Working with Physical Therapist Support Workers: Frequently Asked Questions

The College receives questions from physical therapists who are supervising physical therapist support workers and who need advice about particular situations. Here are a few questions we hear fairly often:

Question 1: Can I provide a receipt to a client for physical therapy services when a PTSW has provided that service?

Yes, under these conditions:

Standard 10: Fees and Billing describes the requirements around receipts for physical therapy services, and includes the statement:

c. Provides clients with clear, transparent, accurate, and comprehensive invoices

The receipt should always be clear about who provided the service (the physical therapist or the PTSW or both) and what the service was (individual/group/assessment/intervention), keeping in mind that physical therapy services must meet the requirements in Standard 1: Client Assessment, Diagnosis, Interventions. It is important to ensure you are providing and documenting physical therapy services in case your receipts/billing practices are ever challenged.

Note that even if physical therapy services were provided, not all third party payors/insurers reimburse for physical therapy services provided by a PTSW. In order to avoid a client having to pay out of pocket for services, be sure to have them check with their insurer before they consent to receiving services from a PTSW.

Question 2: a) Can I assign removal of acupuncture needles to a PTSW? b) What about removal of TENS electrodes?

a) A PTSW can not remove acupuncture needles. It is clear in Standard 18: Supervision that:

k. a physical therapist can not assign (i.) restricted activities authorized to physical therapists through the Health Professions Act

to unregulated health-care providers in supervisee roles. Only physical therapists on the CPTBC Dry Needling Roster can use dry needling in their practice and they are not permitted to assign any component of dry needling to others.

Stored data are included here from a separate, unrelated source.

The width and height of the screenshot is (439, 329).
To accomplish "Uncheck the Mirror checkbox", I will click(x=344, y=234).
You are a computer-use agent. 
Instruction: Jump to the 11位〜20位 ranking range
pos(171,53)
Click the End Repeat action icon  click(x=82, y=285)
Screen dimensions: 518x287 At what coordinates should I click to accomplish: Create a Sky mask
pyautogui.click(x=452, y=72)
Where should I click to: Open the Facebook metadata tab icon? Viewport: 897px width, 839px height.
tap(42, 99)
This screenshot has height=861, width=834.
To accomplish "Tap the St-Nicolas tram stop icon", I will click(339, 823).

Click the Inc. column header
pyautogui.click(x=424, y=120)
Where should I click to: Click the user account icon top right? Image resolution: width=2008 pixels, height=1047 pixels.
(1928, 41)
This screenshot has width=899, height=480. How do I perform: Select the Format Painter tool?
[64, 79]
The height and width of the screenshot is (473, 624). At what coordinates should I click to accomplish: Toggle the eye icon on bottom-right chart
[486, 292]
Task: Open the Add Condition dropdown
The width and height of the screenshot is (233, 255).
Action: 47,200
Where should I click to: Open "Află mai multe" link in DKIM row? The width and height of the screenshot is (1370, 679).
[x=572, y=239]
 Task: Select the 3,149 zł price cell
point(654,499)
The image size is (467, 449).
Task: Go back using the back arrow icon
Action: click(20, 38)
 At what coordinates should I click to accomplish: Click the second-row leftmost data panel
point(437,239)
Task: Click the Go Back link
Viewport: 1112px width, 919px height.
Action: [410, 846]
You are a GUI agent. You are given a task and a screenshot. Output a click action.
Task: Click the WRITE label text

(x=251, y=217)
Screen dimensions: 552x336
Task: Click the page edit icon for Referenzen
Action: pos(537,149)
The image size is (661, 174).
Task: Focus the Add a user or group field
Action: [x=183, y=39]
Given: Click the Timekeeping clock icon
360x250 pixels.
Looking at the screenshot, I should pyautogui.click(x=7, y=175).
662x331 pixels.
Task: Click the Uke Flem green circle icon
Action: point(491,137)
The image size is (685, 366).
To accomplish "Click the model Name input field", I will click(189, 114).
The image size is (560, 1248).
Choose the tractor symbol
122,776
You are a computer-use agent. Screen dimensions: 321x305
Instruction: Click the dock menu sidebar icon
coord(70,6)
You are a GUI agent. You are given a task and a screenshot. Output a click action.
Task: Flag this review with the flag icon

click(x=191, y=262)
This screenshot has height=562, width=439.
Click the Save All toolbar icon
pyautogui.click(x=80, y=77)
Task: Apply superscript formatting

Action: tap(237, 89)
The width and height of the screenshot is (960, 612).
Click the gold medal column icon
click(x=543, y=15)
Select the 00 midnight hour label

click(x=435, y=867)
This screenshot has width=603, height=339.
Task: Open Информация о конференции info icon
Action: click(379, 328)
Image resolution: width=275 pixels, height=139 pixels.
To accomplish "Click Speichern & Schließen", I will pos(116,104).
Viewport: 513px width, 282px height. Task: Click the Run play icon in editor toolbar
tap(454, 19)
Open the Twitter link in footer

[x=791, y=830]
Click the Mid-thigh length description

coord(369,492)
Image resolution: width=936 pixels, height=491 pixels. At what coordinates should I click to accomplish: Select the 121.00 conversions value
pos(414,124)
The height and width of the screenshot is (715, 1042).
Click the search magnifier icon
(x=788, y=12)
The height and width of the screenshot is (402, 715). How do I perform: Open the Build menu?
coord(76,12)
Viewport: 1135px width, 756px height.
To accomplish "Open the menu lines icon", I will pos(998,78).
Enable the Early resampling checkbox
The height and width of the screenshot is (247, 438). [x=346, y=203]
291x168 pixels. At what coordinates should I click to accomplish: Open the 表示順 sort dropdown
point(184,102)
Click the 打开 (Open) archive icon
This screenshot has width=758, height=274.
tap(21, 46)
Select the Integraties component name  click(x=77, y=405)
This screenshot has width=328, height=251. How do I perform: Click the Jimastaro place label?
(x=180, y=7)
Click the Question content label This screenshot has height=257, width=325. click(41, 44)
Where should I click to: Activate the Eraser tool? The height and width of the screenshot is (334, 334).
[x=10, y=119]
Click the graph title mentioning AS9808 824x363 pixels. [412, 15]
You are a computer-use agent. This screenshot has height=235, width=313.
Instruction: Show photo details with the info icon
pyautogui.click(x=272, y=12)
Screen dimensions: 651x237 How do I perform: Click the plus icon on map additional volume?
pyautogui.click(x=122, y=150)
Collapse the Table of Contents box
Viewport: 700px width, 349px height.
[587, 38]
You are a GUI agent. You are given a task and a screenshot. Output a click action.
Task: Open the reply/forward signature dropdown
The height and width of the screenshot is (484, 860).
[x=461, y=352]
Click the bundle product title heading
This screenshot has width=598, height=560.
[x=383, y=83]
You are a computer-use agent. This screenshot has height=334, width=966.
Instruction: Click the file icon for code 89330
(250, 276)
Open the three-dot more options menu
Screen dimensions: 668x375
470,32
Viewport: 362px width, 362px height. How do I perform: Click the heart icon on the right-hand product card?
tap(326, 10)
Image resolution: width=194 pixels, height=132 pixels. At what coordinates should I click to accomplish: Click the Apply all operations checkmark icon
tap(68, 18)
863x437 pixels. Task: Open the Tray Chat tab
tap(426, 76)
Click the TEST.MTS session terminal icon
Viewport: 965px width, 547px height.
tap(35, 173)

b) A PTSW can remove TENS electrodes under the conditions described in Standard 18: Supervision, including:

  • the physical therapist assigning the task is competent to perform it
  • the PTSW is competent to perform it (as determined and documented by the physical therapist)
  • the physical therapist has conducted a risk assessment and determined the level of risk and the level of supervision required to minimize the risk
  • the client has consented to the task being performed by the PTSW
  • there is a communication plan in place, especially in case of an adverse event

Question 3: Can I assign the task of running an exercise or stretching group to a PTSW?

The question is really whether an exercise or stretching group is considered to be physical therapy services, provided by a PTSW, and directed and supervised by a physical therapist. Any individual can run an exercise or stretching group, but for a physical therapist to assign the task of running that group as part of the physical therapy service provided to a client, the following conditions must be met:

  • the services offered to the client must align with Standard 1: Client Assessment, Diagnosis, Interventions
  • the physical therapist has assessed each individual in the group
  • the group session is a continuation of the physical therapy treatment plan for each individual and there are client-specific instructions for each individual
  • the physical therapist has provided the PTSW with the intervention activities (exercises or stretches) to include in the group session
  • any modification of the treatment plan is made by the physical therapist not the PTSW
  • the treatment plan has been assigned by the physical therapist to the PTSW for each client
  • the physical therapist is directing and supervising the PTSW in accordance with Standard 18: Supervision

If what is offered at the group session is not in alignment with the above, then physical therapy services are not being provided, and this should be clear to the clients, to their families, and to other team members. Note that this is not to say that an exercise/stretching group would not be beneficial for clients receiving physical therapy, only that the time spent in the group should not be considered/invoiced as physical therapy services if it is not in line with College Standards.

Question 4: Is a rehab assistant (RA) the same as a PTSW? Is a kinesiologist the same as a PTSW?

A PTSW is any individual with any training who is providing physical therapy services under the supervision of a physical therapist, regardless of the “title” (rehab assistant, physical therapist assistant, kinesiologist, OTA/PTA, etc.) used by that individual. PTSWs will have different competencies, depending on their training and experience. A PTSW who has completed formal assistant training or who has completed a kinesiology degree will have different competencies than someone trained on the job. Someone trained on the job with 10 years experience will have different competencies than someone trained on the job with 1 year experience. This is why a physical therapist is required to assess the knowledge and skills of each PTSW, to conduct a risk assessment each time a task is assigned, and to assign only those tasks that fall within the PTSW’s competence. No matter what training and experience the PTSW holds, the physical therapist is responsible to adhere to Standard 18: Supervision whenever directing and supervising physical therapy services.